BRIGA POR VAGA DE GARAGEM: ENTENDA O QUE ESTÁ POR TRÁS DOS CONFLITOS MAIS COMUNS EM CONDOMÍNIOS

Imagem gerada por I.A.
As discussões sobre vagas de garagem são temas recorrentes na rotina dos condomínios, envolvendo desde trocas indevidas até dúvidas sobre o direito de utilização. No entanto, especialistas alertam que a raiz do problema costuma ser anterior à mudança: ela reside na interpretação do contrato de compra e venda e no registro do imóvel.

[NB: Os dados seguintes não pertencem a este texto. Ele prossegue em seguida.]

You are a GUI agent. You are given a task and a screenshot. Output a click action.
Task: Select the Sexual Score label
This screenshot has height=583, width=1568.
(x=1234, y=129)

De acordo com a Dra. Helen Salomão, advogada especialista em Direito Imobiliário e Registral, a maior parte dos compradores não verifica a natureza jurídica da vaga antes de fechar o negócio. “Muitas vezes, a pessoa está adquirindo apenas o direito de usar um espaço, e não a vaga em si como propriedade privativa”, explica a especialista.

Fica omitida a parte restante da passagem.